In 1976, the Court began the process of putting elections up for sale, which it finished in 2010—giving corporations free reign to influence elections. And beginning in the 2000s, the Court began an all-out attack on elections and democracy, issuing decisions that ensured our nominally democratic institutions would be insulated to the greatest extent possible from public input. It began, in 2008, by holding that de facto poll taxes did not violate the constitution. In 2013, the Court upped the ante, killing Section 4 of the Voting Rights Act and declaring a (premature, it turned out) victory against racism. Six years later, in 2019, the Court—addressing the democratic dysfunction that it had worked to engender and taking a page out of its own playbook—ruled that partisan gerrymanders could not be addressed by courts.
With each anti-democratic decision over the past century and a half, the Court has grabbed increasingly more power from the elected branches—effectively ensuring that the political process represents only privileged, monied, powerful interests. And with its power, the Court has, by and large, gone out of its way to entrench racial and economic divisions. In 1883, in what remains good law, the Court interpreted the 13th and 14th Amendments to bar Congress from outlawing racial discrimination by private individuals. During the late 19th and early 20th centuries, the Court stopped Congress from passing an income tax or banning child labor, and it stopped states from regulating working conditions. More recently, the Court has stopped Congress from effectively requiring states to expand Medicaid to cover more low-income individuals and stopped the President from wiping out student loan debt.

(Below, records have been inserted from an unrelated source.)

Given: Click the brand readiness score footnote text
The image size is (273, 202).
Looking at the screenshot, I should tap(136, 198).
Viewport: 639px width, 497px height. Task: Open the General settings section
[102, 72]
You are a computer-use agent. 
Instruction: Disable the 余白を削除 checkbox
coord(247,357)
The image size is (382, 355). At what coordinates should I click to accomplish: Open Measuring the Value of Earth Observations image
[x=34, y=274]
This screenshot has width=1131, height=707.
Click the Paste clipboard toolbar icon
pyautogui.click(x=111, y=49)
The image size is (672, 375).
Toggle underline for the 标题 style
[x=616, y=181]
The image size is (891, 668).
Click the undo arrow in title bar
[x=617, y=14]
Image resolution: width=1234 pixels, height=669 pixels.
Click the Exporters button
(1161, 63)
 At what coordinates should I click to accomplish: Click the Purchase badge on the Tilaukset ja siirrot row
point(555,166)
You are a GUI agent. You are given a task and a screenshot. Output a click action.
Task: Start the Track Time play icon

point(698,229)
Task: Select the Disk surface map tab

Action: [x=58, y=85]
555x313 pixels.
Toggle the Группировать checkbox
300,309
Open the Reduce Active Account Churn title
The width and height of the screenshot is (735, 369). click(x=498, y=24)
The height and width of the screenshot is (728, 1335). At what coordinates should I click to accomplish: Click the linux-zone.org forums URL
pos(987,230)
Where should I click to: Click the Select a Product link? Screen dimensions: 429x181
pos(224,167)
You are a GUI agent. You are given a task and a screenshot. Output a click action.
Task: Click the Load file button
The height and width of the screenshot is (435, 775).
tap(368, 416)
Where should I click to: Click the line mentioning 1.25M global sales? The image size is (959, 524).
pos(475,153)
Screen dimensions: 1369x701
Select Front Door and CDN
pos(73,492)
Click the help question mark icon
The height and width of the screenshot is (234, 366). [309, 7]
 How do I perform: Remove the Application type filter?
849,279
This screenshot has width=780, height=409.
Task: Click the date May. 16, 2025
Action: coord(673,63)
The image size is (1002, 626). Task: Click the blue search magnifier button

The story of the Supreme Court, then, is a story of anti-democracy—of elite interests generally protecting elite interests. And while the Warren Court’s legacy stands in stark contrast to the general history of the Supreme Court—a rare period in which rights for the many and the disadvantaged were protected and expanded—the Warren Court suffered from the same democratic illegitimacy of the Roberts, Rehnquist, and Lochner-era Courts. That the Warren Court’s decisions were aligned with progressive priorities does not fix that fundamental flaw.